You can either use a neural network completely designed by yourself, or you can use transfer learning. In the latter case, you will adopt a "backend model" that performs feature extraction and add the top layers to perform classification based on these features.
Execute model_selection_no_backend.py to find hyperparameters.
First execute save_backend_output.py to create Pickle files with the outputs of the backend neural network. And then start working with these features. This will save substantial time.
Now execute model_selection_backend_outputs.py to find hyperparameters.
One can train a single neural network, without running Optuna, using the script single_model_train_test.py.

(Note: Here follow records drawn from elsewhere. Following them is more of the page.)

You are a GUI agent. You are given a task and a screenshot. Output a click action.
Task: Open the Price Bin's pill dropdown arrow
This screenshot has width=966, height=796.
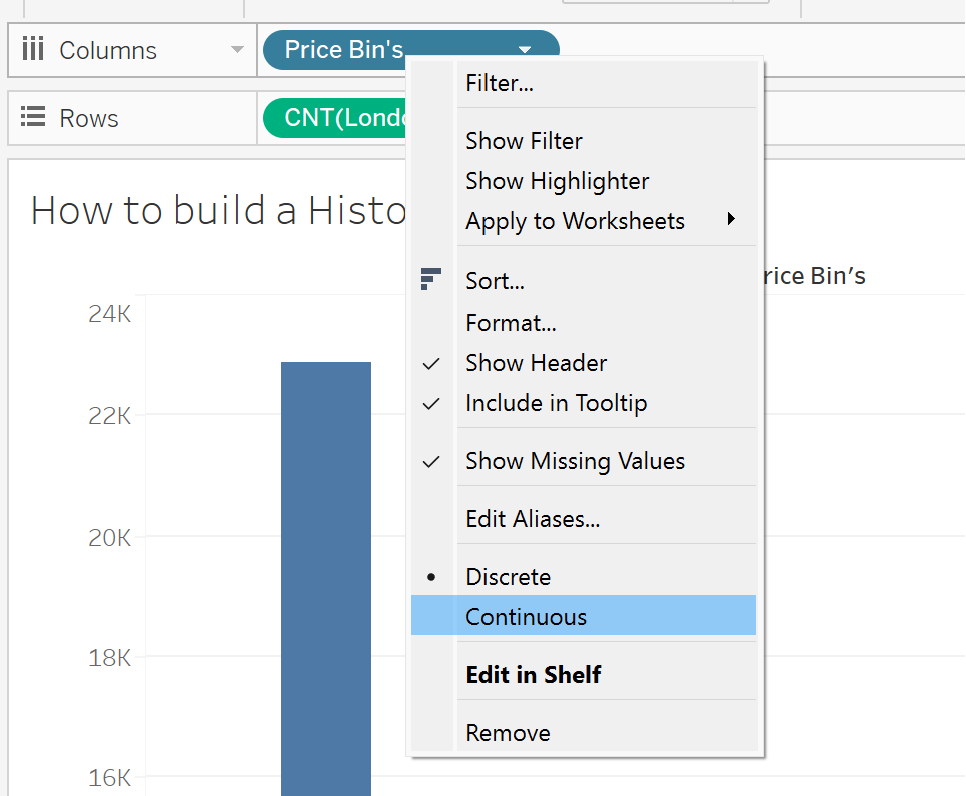point(525,50)
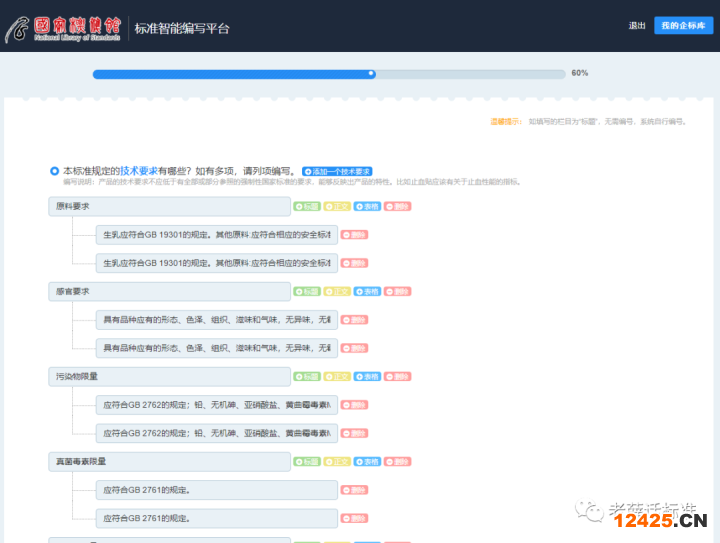Add a 标题 under 原料要求

pos(306,206)
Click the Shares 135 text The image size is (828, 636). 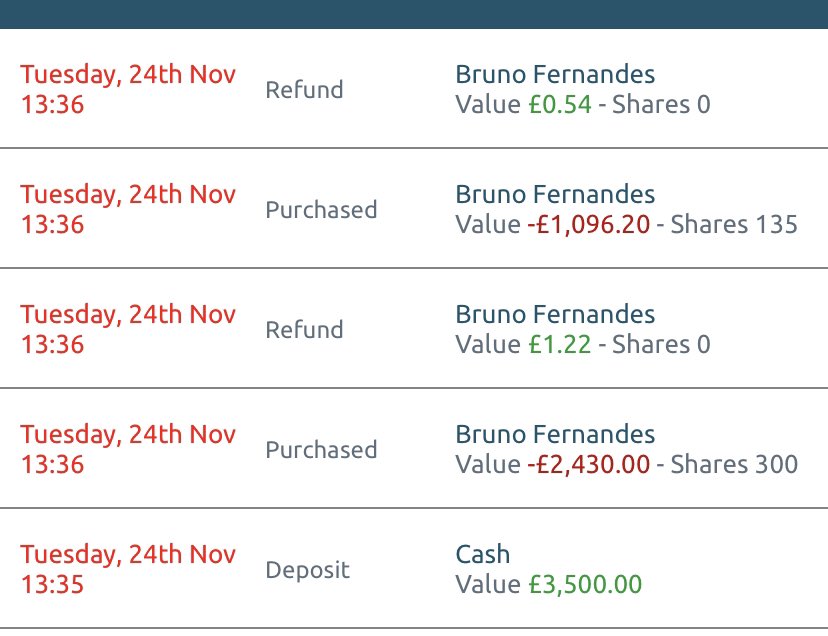point(734,225)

Python template containing formatter, linter and other automatic verifications. First you need to install the Conda environment with required packages using conda env create -f env.yml (if you want to change the name of the environment from env to something else such as your_env_name, edit the entry "name" in the env.yml file). After successfully creating the environment, activate it using the conda activate command, such conda activate your_env_name (after this, all your commands will be executed into the python environment). Finally, execute the command
pre-commit install to activate the pre-commit, so every time you make a commit it will verify your code and assure that you complied with all project standards.
When creating a new repository on GitHub, be sure to select in the template field python_template from LASSE organization. So, all the files in this template will be moved to your new project.
Use the --no-verify option to skip git commit hooks, e.g. git commit -m "commit message" --no-verify. When the --no-verify option is used, the pre-commit and commit-msg hooks are bypassed.
File .vscode/settings.json contains the default workspace configurations to automatically activate the formatter, linter, type check and sort imports in VS Code. Most of them promote file verification when saving the document. Remember to select the correct python environment into the VS Code to enable it to use the packages installed into the environment.
Into .github/ folder, there are specifications to GitHub actions to verify if the pushed commits are compliant with the project standards. You may need to activate GitHub actions in your repo to enable this verification.